Par acte sous seing privé en date du 8 février 2022, la société Theo a cédé son fonds de commerce, en ce compris le droit au bail, à la société Cre’atif [Localité 7] 14.
Des loyers étant demeurés impayés, la bailleresse a fait délivrer au preneur, par acte de commissaire de justice en date du 28 mai 2024, un commandement de payer visant la clause résolutoire, portant sur une somme en principal de 6 332, 81 euros au titre des loyers et charges impayés au 27 mai 2024.
Se prévalant de l’acquisition de la clause résolutoire stipulée au contrat de bail, la SCI Co and Co, a, par exploit délivré le 3 septembre 2024, fait citer la société Cre’atif Paris 14 devant le président du tribunal judiciaire, statuant en référé, aux fins de voir :
Constater l’acquisition de la clause résolutoire insérée dans le contrat de bail conclu à compter du 28 juin 2024, Ordonner l’expulsion de la société Cre’atif [Localité 8] et ce en la forme ordinaire des expulsions dans le mois de la signification de l’ordonnance à intervenir ainsi que de tous occupants de son chef, immédiatement, sans délai et avec l’assistance de la force public et d’un serrurier en cas de besoin, Autoriser la séquestration des biens se trouvant éventuellement sur place dans les conditions de l’article L. 433-1 du code des procédures civiles d’exécution, Condamner, à titre de provision, la société Cre’atif [Localité 8] à lui payer la somme de 9 340, 53 euros majorée des intérêts au taux légal à compter du 28 mai 2024, date du commandement de payer, Condamner la société Cre’atif [Localité 8] à lui payer une indemnité d’occupation mensuelle égale au dernier loyer appelé à compter de la résiliation du bail et jusqu’à la libération effective des lieux, Dire et juger que le dépôt de garantie d’un montant de 5 308, 84 euros lui restera acquis,Condamner la société Cre’atif [Localité 8] à lui payer la somme de 5 000 euros sur le fondement de l’article 700 du code de procédure civile ainsi qu’aux dépens lesquels comprendront le coût du commandement de payer.

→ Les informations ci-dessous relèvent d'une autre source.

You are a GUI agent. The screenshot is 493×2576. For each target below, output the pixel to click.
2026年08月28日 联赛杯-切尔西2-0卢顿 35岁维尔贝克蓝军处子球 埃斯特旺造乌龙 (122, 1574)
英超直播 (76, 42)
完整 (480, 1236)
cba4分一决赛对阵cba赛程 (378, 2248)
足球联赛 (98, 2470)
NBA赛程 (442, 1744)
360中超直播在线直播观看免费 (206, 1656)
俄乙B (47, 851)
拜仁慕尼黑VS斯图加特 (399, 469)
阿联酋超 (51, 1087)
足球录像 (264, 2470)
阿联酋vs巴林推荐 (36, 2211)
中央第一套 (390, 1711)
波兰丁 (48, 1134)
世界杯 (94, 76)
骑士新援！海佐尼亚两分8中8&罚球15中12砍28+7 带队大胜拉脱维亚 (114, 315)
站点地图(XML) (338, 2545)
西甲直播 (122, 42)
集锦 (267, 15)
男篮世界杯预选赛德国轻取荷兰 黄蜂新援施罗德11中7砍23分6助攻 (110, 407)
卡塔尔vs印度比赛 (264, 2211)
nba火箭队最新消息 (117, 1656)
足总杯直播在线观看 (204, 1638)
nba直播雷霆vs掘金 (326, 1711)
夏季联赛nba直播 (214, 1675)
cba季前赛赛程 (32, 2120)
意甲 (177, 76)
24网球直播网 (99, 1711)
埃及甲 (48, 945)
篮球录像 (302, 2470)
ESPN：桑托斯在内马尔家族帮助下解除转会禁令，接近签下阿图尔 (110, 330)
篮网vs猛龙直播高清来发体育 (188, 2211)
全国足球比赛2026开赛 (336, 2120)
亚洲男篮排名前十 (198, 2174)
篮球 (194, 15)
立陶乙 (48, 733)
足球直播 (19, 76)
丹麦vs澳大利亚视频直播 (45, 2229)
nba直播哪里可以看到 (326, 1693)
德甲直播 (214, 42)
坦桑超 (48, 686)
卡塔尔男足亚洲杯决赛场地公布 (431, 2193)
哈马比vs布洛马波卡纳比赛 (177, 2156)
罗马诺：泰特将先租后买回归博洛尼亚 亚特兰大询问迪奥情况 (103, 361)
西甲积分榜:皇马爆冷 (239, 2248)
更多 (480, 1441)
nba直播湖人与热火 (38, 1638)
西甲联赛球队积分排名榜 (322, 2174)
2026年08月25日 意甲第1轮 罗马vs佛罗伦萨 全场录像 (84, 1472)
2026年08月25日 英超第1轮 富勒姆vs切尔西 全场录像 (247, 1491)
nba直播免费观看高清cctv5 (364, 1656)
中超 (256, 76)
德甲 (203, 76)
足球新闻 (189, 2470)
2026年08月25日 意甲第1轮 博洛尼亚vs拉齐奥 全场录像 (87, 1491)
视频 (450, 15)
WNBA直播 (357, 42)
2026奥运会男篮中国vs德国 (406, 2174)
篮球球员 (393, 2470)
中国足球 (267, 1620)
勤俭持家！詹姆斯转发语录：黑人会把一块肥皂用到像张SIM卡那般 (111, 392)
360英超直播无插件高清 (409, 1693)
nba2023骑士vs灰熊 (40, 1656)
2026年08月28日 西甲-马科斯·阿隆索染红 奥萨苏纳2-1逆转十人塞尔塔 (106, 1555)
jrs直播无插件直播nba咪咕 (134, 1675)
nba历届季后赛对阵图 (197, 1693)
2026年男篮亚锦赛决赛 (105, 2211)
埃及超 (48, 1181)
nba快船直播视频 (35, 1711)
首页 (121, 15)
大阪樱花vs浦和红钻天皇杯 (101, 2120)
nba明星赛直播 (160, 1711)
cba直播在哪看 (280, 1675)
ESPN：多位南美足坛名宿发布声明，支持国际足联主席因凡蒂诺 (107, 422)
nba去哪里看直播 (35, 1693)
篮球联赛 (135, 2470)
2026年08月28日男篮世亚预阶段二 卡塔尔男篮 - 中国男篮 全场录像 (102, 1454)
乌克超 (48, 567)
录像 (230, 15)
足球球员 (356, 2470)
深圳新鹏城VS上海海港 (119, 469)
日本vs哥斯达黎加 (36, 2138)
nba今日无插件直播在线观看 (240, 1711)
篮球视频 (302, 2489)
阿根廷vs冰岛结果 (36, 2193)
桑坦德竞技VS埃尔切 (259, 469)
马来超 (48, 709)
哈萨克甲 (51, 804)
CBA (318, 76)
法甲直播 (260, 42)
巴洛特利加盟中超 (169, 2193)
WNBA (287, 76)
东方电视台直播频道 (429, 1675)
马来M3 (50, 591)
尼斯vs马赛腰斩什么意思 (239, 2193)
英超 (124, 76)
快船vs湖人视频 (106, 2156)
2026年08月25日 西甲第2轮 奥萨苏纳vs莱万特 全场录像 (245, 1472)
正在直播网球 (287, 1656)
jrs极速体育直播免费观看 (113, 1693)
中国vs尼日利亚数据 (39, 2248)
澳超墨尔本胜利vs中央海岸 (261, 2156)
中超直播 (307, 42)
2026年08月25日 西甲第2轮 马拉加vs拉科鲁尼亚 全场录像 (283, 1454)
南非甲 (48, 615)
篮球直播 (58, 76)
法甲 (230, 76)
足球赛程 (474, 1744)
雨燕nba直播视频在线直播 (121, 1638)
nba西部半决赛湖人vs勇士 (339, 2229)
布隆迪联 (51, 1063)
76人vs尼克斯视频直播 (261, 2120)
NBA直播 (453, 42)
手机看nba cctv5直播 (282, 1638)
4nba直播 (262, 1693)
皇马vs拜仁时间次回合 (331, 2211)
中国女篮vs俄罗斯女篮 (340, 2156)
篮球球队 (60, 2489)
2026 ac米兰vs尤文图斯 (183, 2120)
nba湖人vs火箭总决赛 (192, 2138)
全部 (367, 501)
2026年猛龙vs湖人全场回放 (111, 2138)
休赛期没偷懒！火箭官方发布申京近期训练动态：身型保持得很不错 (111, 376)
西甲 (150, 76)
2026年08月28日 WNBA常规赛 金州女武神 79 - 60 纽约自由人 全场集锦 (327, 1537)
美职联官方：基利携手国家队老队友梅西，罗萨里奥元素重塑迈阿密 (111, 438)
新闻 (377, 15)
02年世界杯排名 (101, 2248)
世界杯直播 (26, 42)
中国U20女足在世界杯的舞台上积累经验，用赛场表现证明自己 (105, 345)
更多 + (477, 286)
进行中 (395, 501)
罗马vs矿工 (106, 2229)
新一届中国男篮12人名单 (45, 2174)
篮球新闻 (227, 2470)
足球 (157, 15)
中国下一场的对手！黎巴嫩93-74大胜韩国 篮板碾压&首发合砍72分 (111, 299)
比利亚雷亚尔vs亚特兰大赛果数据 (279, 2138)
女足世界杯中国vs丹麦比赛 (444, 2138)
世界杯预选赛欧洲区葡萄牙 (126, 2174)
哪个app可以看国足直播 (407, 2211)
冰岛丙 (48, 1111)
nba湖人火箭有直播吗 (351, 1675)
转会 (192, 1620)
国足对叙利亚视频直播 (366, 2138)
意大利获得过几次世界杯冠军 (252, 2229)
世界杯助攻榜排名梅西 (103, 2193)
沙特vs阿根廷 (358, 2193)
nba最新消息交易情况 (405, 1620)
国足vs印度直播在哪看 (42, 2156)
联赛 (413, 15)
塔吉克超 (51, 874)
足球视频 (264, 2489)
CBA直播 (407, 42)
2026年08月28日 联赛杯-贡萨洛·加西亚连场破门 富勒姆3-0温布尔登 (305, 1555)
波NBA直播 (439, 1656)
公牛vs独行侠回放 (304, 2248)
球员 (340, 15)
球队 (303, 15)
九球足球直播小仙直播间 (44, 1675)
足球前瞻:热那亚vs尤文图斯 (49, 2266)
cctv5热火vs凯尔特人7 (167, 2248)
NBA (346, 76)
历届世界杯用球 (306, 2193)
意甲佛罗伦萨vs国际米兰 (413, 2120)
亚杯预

A l’audience qui s’est tenue le 21 novembre 2024, la SCI Co and Co, représentée par son conseil, a maintenu ses demandes telles que formulées dans l’acte introductif d’instance, précisant que, depuis la délivrance de l’assignation, la dette de loyer a augmenté pour s’élever désormais à la somme de 12 369, 46 euros.
Bien que régulièrement assignée à personne morale, la société Cre’atif [Localité 7] 14 Parisienne n’a pas constitué avocat, de sorte qu’il sera statué par décision réputée contradictoire.
Conformément aux dispositions des articles 455 et 446-1 du code de procédure civile, pour un plus ample exposé des faits, de la procédure et des moyens, il est renvoyé à l’acte introductif d’instance et aux notes d’audience.
A l’issue de l’audience, la décision a été mise en délibéré au 9 janvier 2025.
MOTIFS
Aux termes de l’article 472 du code de procédure civile, lorsque le défendeur ne comparaît pas, le juge fait droit à la demande s’il l’estime régulière, recevable et bien fondée.
Sur la demande relative à l’acquisition de la clause résolutoire
L’article 834 du code de procédure civile dispose que, dans tous les cas d’urgence, le président du tribunal judiciaire peut ordonner en référé toutes les mesures qui ne se heurtent à aucune contestation sérieuse ou que justifie l’existence d’un différend.
Selon l’article 835 du même code, le président du tribunal judiciaire peut toujours, même en présence d’une contestation sérieuse, prescrire en référé les mesures conservatoires ou de remise en état qui s’imposent, soit pour prévenir un dommage imminent soit pour faire cesser un trouble manifestement illicite.
En application de ces textes, il est possible, en référé, de constater la résiliation de plein droit d’un contrat de bail en application d’une clause résolutoire stipulée dans un bail lorsque celle-ci est mise en œuvre régulièrement.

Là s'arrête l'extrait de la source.